(Click to enlarge and see in more detail)
Sometimes you’re just minding your own business, trudging along and doin’ your work, when lo and behold, an email from an aspiring illustrator appears in your in-box. And then, after reading the friendly email, you click on the illustrator’s site. And you say to yourself when you see the art work at said site, holy wow. This guy is going places.
And then you think, after seeing this exciting, new artwork: THIS. This is a large part of why I blog. Getting to see, and subsequently share, artwork like this from illustrators of the future [future … future]. (In brackets is the echo, which you yourself can provide, unless you’re reading this at work in a quiet library, in which case you should probably just provide the echo in your head alone, lest you disturb your patrons.) And then you think: If only I were all-powerful and ran the world, dang, I’d get this guy an agent and a book deal already.
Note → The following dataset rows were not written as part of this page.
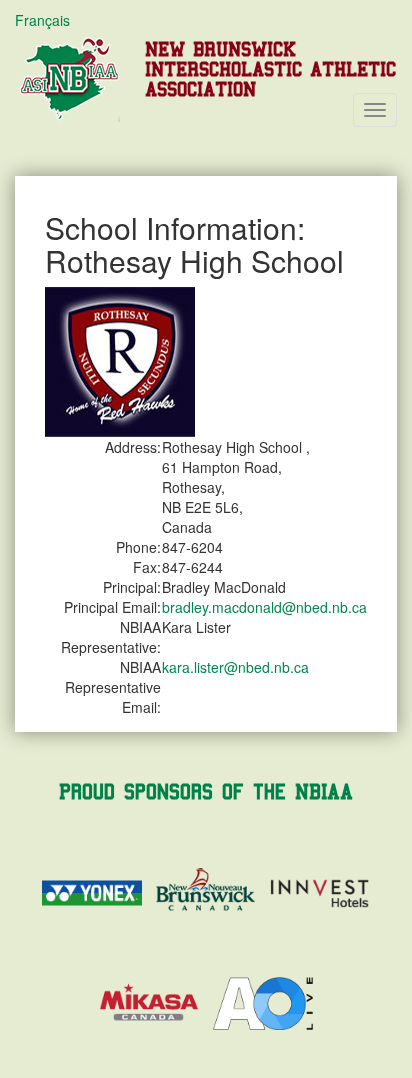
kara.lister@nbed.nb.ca (235, 667)
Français (42, 20)
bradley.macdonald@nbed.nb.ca (264, 607)
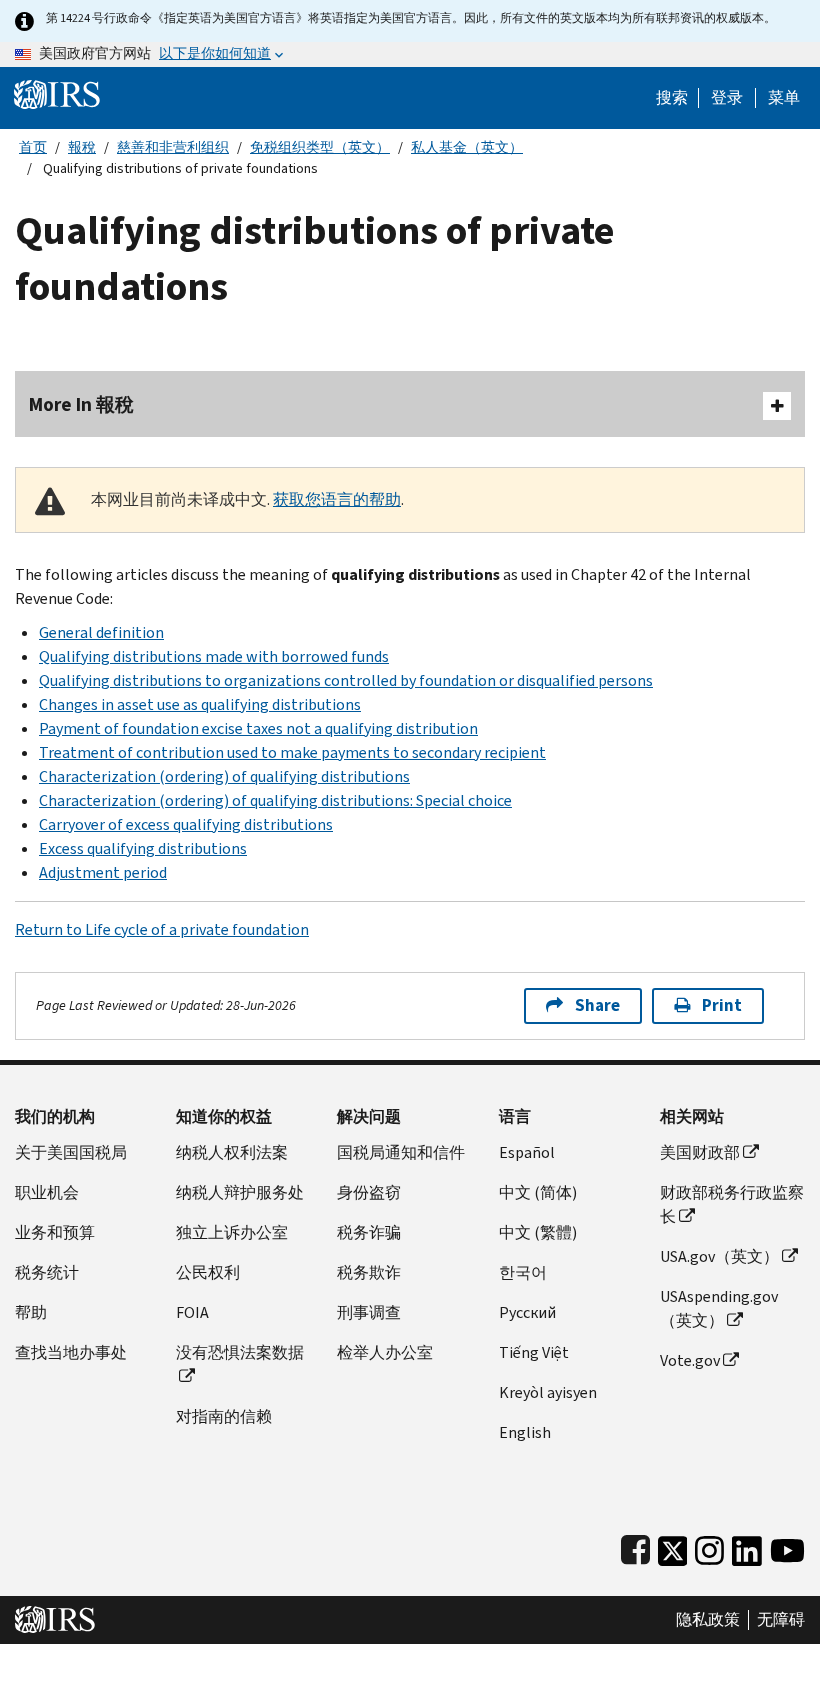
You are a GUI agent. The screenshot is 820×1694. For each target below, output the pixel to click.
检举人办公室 (385, 1352)
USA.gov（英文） (719, 1256)
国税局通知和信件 (401, 1152)
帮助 (31, 1312)
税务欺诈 (369, 1272)
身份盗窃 (369, 1192)
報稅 (82, 147)
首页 (33, 147)
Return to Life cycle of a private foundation (162, 929)
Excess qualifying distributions (143, 848)
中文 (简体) (538, 1192)
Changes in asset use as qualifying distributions (200, 704)
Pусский (527, 1312)
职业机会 (47, 1192)
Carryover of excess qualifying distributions (186, 824)
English (525, 1432)
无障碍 (781, 1620)
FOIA (192, 1312)
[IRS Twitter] (673, 1546)
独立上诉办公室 (232, 1232)
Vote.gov (690, 1360)
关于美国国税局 (71, 1152)
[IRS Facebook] (635, 1546)
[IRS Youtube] (787, 1546)
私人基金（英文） (467, 147)
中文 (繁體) (538, 1232)
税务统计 (47, 1272)
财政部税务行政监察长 (732, 1204)
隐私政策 (708, 1620)
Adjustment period (103, 872)
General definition (101, 632)
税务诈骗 (369, 1232)
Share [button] (597, 1005)
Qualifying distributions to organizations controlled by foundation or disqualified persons (346, 680)
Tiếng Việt (534, 1352)
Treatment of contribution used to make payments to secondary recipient (292, 752)
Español (527, 1152)
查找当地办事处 (71, 1352)
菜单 (784, 98)
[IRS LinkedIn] (747, 1546)
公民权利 (208, 1272)
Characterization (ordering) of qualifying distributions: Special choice (275, 800)
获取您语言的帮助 (337, 499)
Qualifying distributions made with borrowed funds (214, 656)
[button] (727, 98)
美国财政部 (700, 1152)
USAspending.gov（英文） (719, 1308)
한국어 (523, 1272)
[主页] (57, 93)
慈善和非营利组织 (173, 147)
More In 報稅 (81, 404)
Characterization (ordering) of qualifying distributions (224, 776)
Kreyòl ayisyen (548, 1392)
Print (722, 1005)
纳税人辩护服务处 (240, 1192)
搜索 (672, 98)
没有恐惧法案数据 (240, 1352)
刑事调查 (369, 1312)
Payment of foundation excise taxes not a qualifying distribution (258, 728)
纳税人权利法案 (232, 1152)
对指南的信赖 (224, 1416)
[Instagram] (709, 1546)
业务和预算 (55, 1232)
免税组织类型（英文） (320, 147)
Or at least this happens if you’re me and you get an email from art student Ethan Aldridge. Alas and alack, I am not all-powerful (blast it), but I can at least show you his artwork and see if any of you want to ooh! and ahh! along with me, ’cause I sense some serious potential here. Here’s part of what Ethan wrote in his initial email to me:
I am working on becoming a children’s book illustrator. It is a career I have been interested in ever since the age of five (so my mother tells me). Some of my fondest childhood memories are of sitting in my backyard, pouring over Peter Sís’s illustrations in Jack Prelutsky’s The Dragons are Singing Tonight, totally enchanted. Ever since, I have wanted to create such beautiful books (apart from a brief stint where I wanted to become a stage magician). The college I am currently attending, while having a wonderful art department, is fairly small and lacks programs that focus on illustration. As a result, I have had to self-teach myself much of the art of picture books.